Java基础知识整理1：String

最新推荐文章于 2024-08-24 17:09:16 发布

weixin_30666753

最新推荐文章于 2024-08-24 17:09:16 发布

阅读量93

点赞数

文章标签： java 数据库

原文链接：http://www.cnblogs.com/ssj234/p/6387966.html

版权

归纳

字符串是不可变的，内部有一个final的char[]，保存字符串内部的字符，必须在构造方法中进行初始化。
字符串字面量、常量在类加载时保存在方法区的常量池中。
CodePoint表示一个完整字符，是一个int值，32位，而char是16位，codePoint需要在0000-FFFF区间，超过FFFF使用Surrogate。Unicode 包含的字符已经远远超过65536个（0-10FFFF）。那编号大于65536的，还要用 16-bit 编码。于是，Unicode 标准制定组想出的办法就是，从这65536个编号里，拿出2048个，规定它们是「Surrogates」，让它们两个为一组，来代表编号大于65536的那些字符。
字节数组转换为字符串时，需要根据字符集进行转换，使用StringDecoder
substring每次创建一个新的字符串实例，根据旧字符串的offset和count进行复制。
hashcode的公式为：s[0]*31^(n-1) + s[1]*31^(n-2) + ... + s[n-1]

JDK描述

public final class String extends Objectimplements Serializable, Comparable, CharSequenceString 类代表字符串。Java 程序中的所有字符串字面值（如 "abc" ）都作为此类的实例实现。
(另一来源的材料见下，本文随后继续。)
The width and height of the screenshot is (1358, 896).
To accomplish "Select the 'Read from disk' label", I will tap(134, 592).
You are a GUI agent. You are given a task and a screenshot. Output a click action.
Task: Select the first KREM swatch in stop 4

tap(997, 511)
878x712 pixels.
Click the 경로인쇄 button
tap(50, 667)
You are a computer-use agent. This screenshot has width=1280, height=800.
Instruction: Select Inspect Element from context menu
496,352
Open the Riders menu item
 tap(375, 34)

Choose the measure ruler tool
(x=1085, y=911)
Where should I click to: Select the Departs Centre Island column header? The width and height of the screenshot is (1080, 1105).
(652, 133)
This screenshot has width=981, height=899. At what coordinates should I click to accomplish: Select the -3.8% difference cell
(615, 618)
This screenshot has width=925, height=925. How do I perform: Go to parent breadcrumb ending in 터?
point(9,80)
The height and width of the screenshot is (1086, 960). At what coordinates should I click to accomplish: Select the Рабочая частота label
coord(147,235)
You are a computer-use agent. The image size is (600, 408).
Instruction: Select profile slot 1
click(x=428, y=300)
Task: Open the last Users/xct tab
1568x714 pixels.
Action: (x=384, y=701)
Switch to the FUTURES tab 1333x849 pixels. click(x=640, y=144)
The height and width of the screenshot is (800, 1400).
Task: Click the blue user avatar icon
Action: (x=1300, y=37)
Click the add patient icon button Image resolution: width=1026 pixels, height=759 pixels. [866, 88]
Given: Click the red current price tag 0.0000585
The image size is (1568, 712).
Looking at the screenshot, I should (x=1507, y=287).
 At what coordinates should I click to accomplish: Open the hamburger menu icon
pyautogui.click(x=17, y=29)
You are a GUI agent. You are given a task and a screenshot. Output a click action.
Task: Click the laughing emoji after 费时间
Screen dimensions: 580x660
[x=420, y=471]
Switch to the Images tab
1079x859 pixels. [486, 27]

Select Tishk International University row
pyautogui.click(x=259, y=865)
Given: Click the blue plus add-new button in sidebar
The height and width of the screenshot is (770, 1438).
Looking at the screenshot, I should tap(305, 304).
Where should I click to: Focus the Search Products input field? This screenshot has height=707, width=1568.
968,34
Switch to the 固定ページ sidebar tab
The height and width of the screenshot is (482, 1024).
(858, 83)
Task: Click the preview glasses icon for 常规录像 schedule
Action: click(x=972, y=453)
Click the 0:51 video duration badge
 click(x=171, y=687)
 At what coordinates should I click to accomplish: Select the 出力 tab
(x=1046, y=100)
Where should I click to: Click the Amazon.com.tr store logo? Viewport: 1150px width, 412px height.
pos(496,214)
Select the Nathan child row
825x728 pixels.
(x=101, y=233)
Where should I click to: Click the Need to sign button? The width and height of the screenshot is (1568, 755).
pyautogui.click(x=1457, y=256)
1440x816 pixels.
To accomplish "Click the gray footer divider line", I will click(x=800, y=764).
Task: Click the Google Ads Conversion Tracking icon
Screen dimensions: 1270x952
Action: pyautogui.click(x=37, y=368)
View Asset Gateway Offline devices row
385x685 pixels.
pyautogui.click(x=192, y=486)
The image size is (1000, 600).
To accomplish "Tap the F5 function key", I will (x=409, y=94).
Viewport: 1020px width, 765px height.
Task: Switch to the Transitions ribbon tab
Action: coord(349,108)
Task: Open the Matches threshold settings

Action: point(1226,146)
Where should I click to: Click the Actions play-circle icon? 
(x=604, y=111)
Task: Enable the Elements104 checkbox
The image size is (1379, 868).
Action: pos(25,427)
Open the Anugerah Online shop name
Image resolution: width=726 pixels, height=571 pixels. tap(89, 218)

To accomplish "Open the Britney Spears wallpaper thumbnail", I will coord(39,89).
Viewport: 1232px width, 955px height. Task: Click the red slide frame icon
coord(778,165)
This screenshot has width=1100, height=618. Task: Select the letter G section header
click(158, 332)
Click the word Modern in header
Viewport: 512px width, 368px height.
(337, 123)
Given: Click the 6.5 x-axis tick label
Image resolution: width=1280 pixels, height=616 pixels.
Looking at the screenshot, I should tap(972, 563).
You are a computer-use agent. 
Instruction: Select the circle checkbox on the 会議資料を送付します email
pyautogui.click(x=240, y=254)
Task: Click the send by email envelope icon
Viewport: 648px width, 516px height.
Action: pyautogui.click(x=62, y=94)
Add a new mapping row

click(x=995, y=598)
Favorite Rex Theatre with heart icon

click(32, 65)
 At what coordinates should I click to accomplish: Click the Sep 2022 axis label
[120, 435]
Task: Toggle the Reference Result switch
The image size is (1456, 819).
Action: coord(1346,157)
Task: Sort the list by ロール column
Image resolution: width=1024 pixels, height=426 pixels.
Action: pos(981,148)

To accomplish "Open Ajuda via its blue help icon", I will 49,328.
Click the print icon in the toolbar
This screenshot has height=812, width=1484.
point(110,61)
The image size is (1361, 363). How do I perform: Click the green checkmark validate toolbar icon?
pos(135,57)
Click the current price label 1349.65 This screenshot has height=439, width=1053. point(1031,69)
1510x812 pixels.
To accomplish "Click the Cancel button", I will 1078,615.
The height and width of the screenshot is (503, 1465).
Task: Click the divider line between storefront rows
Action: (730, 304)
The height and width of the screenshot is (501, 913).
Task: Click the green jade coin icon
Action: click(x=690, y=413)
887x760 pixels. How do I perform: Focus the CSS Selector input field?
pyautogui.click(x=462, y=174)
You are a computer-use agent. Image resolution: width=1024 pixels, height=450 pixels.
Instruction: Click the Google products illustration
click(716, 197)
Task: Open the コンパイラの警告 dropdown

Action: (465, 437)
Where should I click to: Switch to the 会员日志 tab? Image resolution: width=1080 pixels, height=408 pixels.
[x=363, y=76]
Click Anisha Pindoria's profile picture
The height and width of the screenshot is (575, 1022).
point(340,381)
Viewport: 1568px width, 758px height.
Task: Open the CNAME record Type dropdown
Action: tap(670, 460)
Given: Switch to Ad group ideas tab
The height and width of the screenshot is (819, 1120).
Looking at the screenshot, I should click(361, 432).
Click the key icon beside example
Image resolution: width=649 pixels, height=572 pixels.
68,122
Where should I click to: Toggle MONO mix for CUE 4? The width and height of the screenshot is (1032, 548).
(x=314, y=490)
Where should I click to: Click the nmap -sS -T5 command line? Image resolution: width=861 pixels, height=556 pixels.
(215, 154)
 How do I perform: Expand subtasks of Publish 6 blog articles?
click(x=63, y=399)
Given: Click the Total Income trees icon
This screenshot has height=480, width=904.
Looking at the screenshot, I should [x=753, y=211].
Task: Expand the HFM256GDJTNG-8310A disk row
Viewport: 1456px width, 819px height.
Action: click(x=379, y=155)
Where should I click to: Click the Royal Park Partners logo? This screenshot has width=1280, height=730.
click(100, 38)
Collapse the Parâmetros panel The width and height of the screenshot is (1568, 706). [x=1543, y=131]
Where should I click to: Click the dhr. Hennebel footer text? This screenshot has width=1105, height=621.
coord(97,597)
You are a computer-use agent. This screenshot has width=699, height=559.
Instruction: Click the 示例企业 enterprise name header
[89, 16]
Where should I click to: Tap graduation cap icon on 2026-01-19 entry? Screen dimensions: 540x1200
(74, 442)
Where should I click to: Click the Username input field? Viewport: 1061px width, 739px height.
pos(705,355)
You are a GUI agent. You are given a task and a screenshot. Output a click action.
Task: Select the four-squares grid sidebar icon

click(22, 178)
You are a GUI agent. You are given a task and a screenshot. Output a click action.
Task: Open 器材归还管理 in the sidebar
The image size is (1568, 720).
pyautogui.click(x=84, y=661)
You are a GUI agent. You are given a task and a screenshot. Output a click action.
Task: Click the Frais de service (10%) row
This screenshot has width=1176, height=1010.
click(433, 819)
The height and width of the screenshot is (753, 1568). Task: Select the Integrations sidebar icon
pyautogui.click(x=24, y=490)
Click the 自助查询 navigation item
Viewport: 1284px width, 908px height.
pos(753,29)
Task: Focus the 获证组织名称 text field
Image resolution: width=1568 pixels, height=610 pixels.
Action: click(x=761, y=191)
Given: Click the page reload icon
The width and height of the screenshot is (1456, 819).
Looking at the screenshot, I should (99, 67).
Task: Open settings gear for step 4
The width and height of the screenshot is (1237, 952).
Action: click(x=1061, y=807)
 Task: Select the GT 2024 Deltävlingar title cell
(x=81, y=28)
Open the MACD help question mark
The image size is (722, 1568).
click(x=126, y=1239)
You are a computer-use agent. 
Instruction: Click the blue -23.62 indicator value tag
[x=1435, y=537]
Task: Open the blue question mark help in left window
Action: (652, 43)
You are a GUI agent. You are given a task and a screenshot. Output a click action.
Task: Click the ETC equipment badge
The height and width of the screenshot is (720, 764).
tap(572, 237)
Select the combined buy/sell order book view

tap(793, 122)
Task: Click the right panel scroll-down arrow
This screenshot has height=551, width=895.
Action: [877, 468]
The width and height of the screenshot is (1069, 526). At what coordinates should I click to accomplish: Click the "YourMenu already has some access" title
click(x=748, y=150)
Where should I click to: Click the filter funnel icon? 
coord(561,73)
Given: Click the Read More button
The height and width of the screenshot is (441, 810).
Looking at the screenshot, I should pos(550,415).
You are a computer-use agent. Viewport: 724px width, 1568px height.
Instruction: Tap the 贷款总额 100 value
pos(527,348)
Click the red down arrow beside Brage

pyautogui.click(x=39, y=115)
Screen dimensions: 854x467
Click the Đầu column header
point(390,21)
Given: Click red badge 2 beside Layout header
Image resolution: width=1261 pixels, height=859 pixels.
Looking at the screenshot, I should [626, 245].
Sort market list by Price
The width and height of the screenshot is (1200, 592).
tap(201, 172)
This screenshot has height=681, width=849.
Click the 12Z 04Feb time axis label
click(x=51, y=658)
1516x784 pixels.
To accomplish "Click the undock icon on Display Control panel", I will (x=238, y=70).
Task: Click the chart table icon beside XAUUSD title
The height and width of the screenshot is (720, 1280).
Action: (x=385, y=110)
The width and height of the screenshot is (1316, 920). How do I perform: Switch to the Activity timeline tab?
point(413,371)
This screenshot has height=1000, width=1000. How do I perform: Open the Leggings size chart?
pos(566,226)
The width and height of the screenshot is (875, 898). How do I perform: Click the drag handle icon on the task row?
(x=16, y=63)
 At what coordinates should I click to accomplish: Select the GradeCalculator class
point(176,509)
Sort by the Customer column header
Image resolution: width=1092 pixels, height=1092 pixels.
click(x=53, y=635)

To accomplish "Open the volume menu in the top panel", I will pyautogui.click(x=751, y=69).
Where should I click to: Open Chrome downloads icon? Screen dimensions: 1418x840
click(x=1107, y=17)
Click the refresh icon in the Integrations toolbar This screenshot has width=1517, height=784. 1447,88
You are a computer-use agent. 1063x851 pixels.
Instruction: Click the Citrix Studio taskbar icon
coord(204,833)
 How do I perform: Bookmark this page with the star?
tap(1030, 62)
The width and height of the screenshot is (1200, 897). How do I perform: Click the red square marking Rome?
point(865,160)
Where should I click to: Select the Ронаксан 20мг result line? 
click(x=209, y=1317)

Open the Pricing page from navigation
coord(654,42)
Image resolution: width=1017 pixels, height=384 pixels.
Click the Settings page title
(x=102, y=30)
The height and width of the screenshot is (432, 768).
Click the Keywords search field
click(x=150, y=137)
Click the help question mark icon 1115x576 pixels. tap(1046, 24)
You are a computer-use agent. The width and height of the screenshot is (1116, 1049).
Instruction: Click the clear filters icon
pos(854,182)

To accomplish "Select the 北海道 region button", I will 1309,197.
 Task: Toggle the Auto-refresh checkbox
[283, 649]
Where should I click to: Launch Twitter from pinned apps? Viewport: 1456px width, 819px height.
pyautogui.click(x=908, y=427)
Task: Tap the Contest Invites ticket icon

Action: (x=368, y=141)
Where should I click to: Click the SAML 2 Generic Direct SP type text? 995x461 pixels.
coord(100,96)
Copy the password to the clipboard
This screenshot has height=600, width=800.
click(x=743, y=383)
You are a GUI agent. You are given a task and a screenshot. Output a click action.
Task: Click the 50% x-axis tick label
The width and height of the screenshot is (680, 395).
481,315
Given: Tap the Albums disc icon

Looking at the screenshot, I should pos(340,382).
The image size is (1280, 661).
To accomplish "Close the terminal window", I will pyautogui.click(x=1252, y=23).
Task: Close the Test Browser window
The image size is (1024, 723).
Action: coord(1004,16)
字符串是常量；它们的值在创建之后不能更改。字符串缓冲区支持可变的字符串。因为 String 对象是不可变的，所以可以共享。例如：

 String str = "abc";

等效于：

 char data[] = {'a', 'b', 'c'};
 String str = new String(data);

下面给出了一些如何使用字符串的更多示例：

 System.out.println("abc");
 String cde = "cde";
 System.out.println("abc" + cde);
 String c = "abc".substring(2,3);
 String d = cde.substring(1, 2);

String 类包括的方法可用于检查序列的单个字符、比较字符串、搜索字符串、提取子字符串、创建字符串副本并将所有字符全部转换为大写或小写。大小写映射基于 Character 类指定的 Unicode 标准版。

Java 语言提供对字符串串联符号（"+"）以及将其他对象转换为字符串的特殊支持。
字符串串联是通过 StringBuilder（或 StringBuffer）类及其 append 方法实现的。字符串转换是通过 toString 方法实现的，该方法由 Object 类定义，并可被 Java 中的所有类继承。有关字符串串联和转换的更多信息，请参阅 Gosling、Joy 和 Steele 合著的 The Java Language Specification。

除非另行说明，否则将 null 参数传递给此类中的构造方法或方法将抛出 NullPointerException。

String 表示一个 UTF-16 格式的字符串，其中的增补字符由代理项对表示（有关详细信息，请参阅 Character 类中的 Unicode 字符表示形式）。索引值是指 char 代码单元，因此增补字符在 String 中占用两个位置。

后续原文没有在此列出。